Both NBD and iSCSI provide block-level storage over a network, but they differ in complexity and features. iSCSI implements the full SCSI command set, supporting advanced features like multi-path I/O, SCSI reservations, and target discovery protocols. NBD is much simpler — it provides basic read/write operations at the sector level. For most homelab and small business use cases, NBD is sufficient and easier to set up. iSCSI is better suited for enterprise SAN deployments that require SCSI-level features.

Can I use NBD for live VM migration?

Yes. QEMU supports NBD as a backing store for virtual machine disks. During live migration, the VM’s memory state transfers between hosts while the disk remains accessible via NBD. This is particularly useful when you want to migrate compute workloads without replicating large disk images between hypervisors. Configure QEMU with an NBD backing file: qemu-system-x86_64 -drive file=nbd:192.168.1.100:10809,if=virtio.

Is NBD encrypted? Can I use it over the internet?

The NBD protocol itself does not include encryption. For internet-facing NBD servers, you should wrap the connection in TLS or a VPN tunnel. nbd-server has built-in TLS support (configure with tls-certificates in the config). nbdkit has a tlsfilter plugin that adds TLS encryption. Alternatively, run NBD over a WireGuard or OpenVPN tunnel for full network-layer encryption.

How does NBD performance compare to local storage?

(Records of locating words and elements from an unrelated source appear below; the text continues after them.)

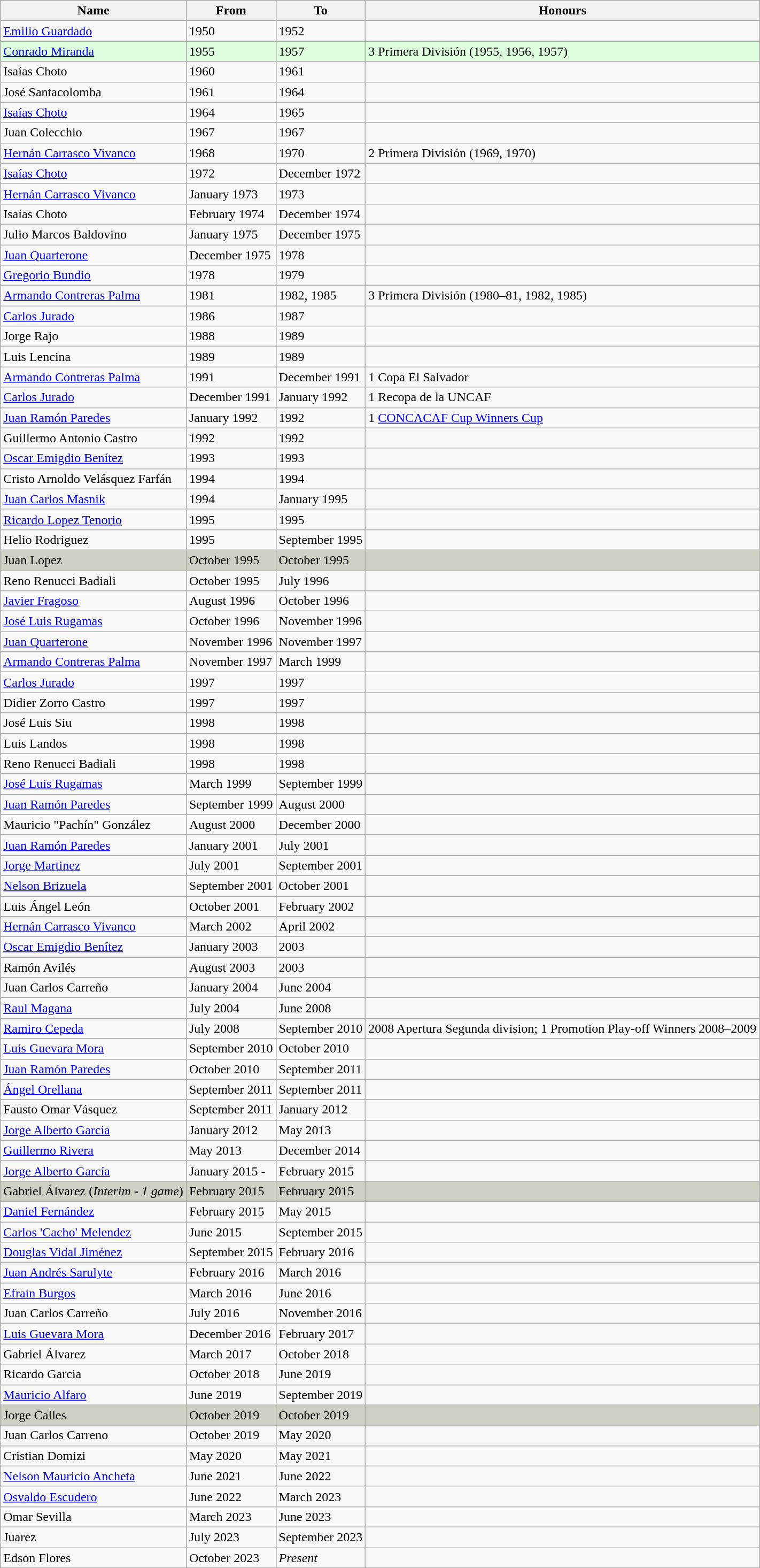
Guillermo Antonio Castro [94, 438]
1952 [321, 31]
June 2016 [321, 1292]
2008 Apertura Segunda division; 1 Promotion Play-off Winners 2008–2009 [562, 1028]
Juan Lopez [94, 560]
3 Primera División (1980–81, 1982, 1985) [562, 296]
1950 [231, 31]
Nelson Mauricio Ancheta [94, 1475]
1973 [321, 193]
September 1995 [321, 539]
1 Recopa de la UNCAF [562, 397]
December 2014 [321, 1150]
Jorge Martinez [94, 865]
1987 [321, 316]
To [321, 11]
Jorge Rajo [94, 336]
January 1975 [231, 234]
August 1996 [231, 601]
Cristo Arnoldo Velásquez Farfán [94, 478]
May 2021 [321, 1455]
Juan Colecchio [94, 133]
Present [321, 1557]
July 2008 [231, 1028]
1 CONCACAF Cup Winners Cup [562, 417]
1955 [231, 51]
1979 [321, 275]
Juan Andrés Sarulyte [94, 1272]
Juarez [94, 1536]
February 1974 [231, 214]
1986 [231, 316]
April 2002 [321, 926]
March 2017 [231, 1353]
July 2023 [231, 1536]
Guillermo Rivera [94, 1150]
Ángel Orellana [94, 1089]
February 2002 [321, 906]
Gregorio Bundio [94, 275]
December 2000 [321, 824]
1981 [231, 296]
Ramiro Cepeda [94, 1028]
Efrain Burgos [94, 1292]
Honours [562, 11]
Juan Carlos Carreno [94, 1434]
September 2023 [321, 1536]
June 2004 [321, 987]
December 1972 [321, 173]
September 2019 [321, 1394]
Didier Zorro Castro [94, 702]
Luis Ángel León [94, 906]
2 Primera División (1969, 1970) [562, 153]
1965 [321, 112]
1 Copa El Salvador [562, 377]
February 2017 [321, 1333]
Name [94, 11]
Daniel Fernández [94, 1211]
Fausto Omar Vásquez [94, 1109]
June 2021 [231, 1475]
Helio Rodriguez [94, 539]
Luis Lencina [94, 356]
November 2016 [321, 1313]
June 2008 [321, 1007]
Julio Marcos Baldovino [94, 234]
Edson Flores [94, 1557]
Gabriel Álvarez (Interim - 1 game) [94, 1190]
July 2016 [231, 1313]
January 1973 [231, 193]
José Santacolomba [94, 92]
June 2023 [321, 1516]
August 2003 [231, 967]
May 2015 [321, 1211]
Jorge Calles [94, 1414]
1972 [231, 173]
January 2004 [231, 987]
3 Primera División (1955, 1956, 1957) [562, 51]
1970 [321, 153]
July 1996 [321, 580]
January 2015 - [231, 1170]
Ramón Avilés [94, 967]
Omar Sevilla [94, 1516]
July 2004 [231, 1007]
October 2023 [231, 1557]
Emilio Guardado [94, 31]
January 1995 [321, 499]
January 2001 [231, 844]
June 2015 [231, 1231]
1957 [321, 51]
Douglas Vidal Jiménez [94, 1252]
José Luis Siu [94, 723]
Conrado Miranda [94, 51]
1960 [231, 72]
Mauricio Alfaro [94, 1394]
Javier Fragoso [94, 601]
1968 [231, 153]
Osvaldo Escudero [94, 1495]
January 2003 [231, 947]
1982, 1985 [321, 296]
Gabriel Álvarez [94, 1353]
March 2002 [231, 926]
Carlos 'Cacho' Melendez [94, 1231]
Luis Landos [94, 743]
Nelson Brizuela [94, 885]
Juan Carlos Masnik [94, 499]
1988 [231, 336]
Mauricio "Pachín" González [94, 824]
From [231, 11]
Ricardo Lopez Tenorio [94, 519]
Ricardo Garcia [94, 1374]
1991 [231, 377]
December 1974 [321, 214]
Cristian Domizi [94, 1455]
Raul Magana [94, 1007]
December 2016 [231, 1333]
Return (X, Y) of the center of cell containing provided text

NBD performance depends primarily on network bandwidth and latency. On a 10 Gbps network with low latency, NBD can achieve throughput close to local SATA speeds (~500-600 MB/s sequential). On 1 Gbps networks, expect ~100-120 MB/s. Random I/O performance is more sensitive to latency than bandwidth — for high-IOPS workloads, consider using local storage or a faster network interconnect.

Can multiple clients access the same NBD export simultaneously?

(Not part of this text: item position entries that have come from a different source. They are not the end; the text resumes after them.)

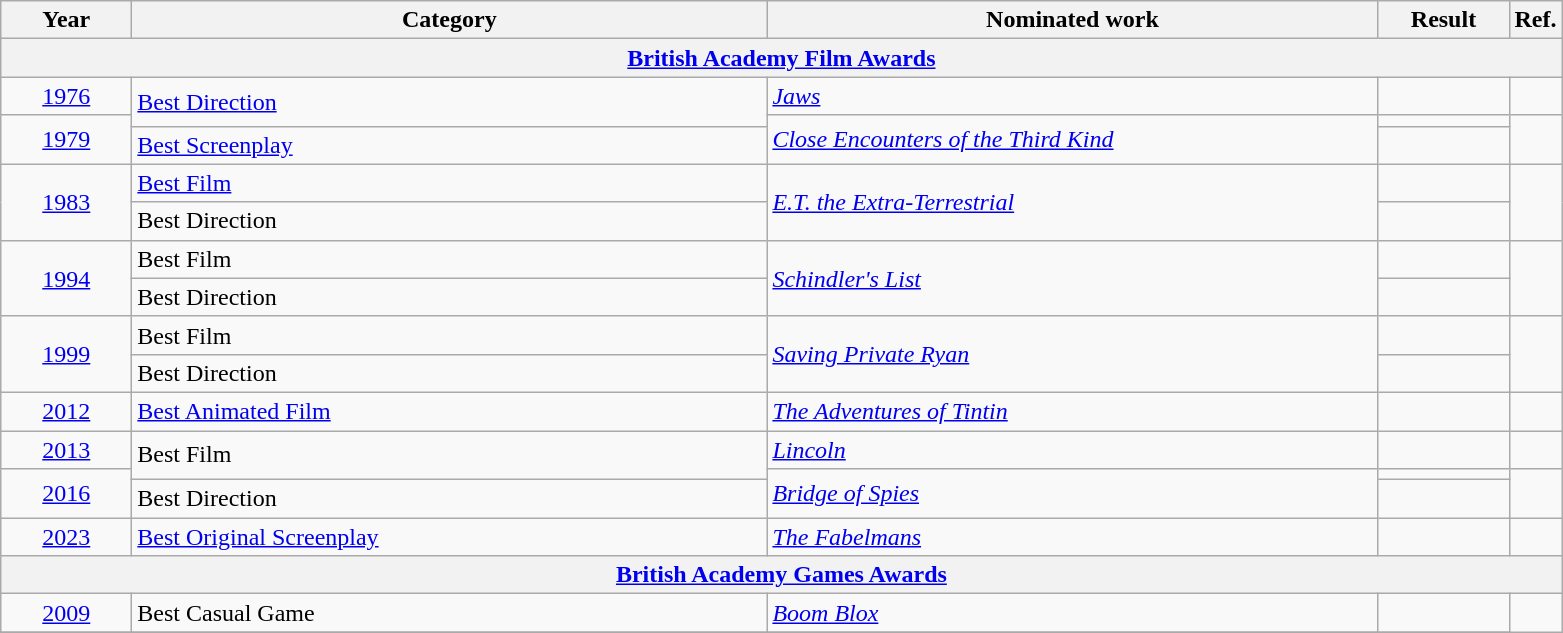
Schindler's List (1072, 278)
British Academy Film Awards (782, 58)
Ref. (1536, 20)
Best Animated Film (450, 411)
Best Screenplay (450, 145)
Jaws (1072, 96)
1994 (66, 278)
2009 (66, 613)
Saving Private Ryan (1072, 354)
Best Original Screenplay (450, 537)
1979 (66, 140)
1976 (66, 96)
1999 (66, 354)
Close Encounters of the Third Kind (1072, 140)
Year (66, 20)
The Fabelmans (1072, 537)
Category (450, 20)
E.T. the Extra-Terrestrial (1072, 202)
1983 (66, 202)
2012 (66, 411)
Best Casual Game (450, 613)
Boom Blox (1072, 613)
2013 (66, 449)
2016 (66, 494)
Bridge of Spies (1072, 494)
2023 (66, 537)
British Academy Games Awards (782, 575)
Lincoln (1072, 449)
Result (1444, 20)
The Adventures of Tintin (1072, 411)
Nominated work (1072, 20)
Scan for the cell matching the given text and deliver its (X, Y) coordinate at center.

Yes, but with important caveats. If the export is read-only, multiple clients can safely connect simultaneously. For read-write exports, concurrent access requires a clustered filesystem (like OCFS2 or GFS2) on the NBD device to prevent data corruption. Without a cluster filesystem, simultaneous read-write access from multiple clients will corrupt the filesystem. Use read-only mode or a cluster-aware filesystem for shared access.

How do I monitor NBD server performance?

For nbd-server, check the system logs (journalctl -u nbd-server) for connection events and errors. On the client side, use iostat -x /dev/nbd0 to monitor I/O statistics, nbd-client -c /dev/nbd0 to check connection status, and cat /sys/block/nbd0/stat for kernel-level block device statistics. For nbdkit, use the --trace flag to log all NBD protocol operations.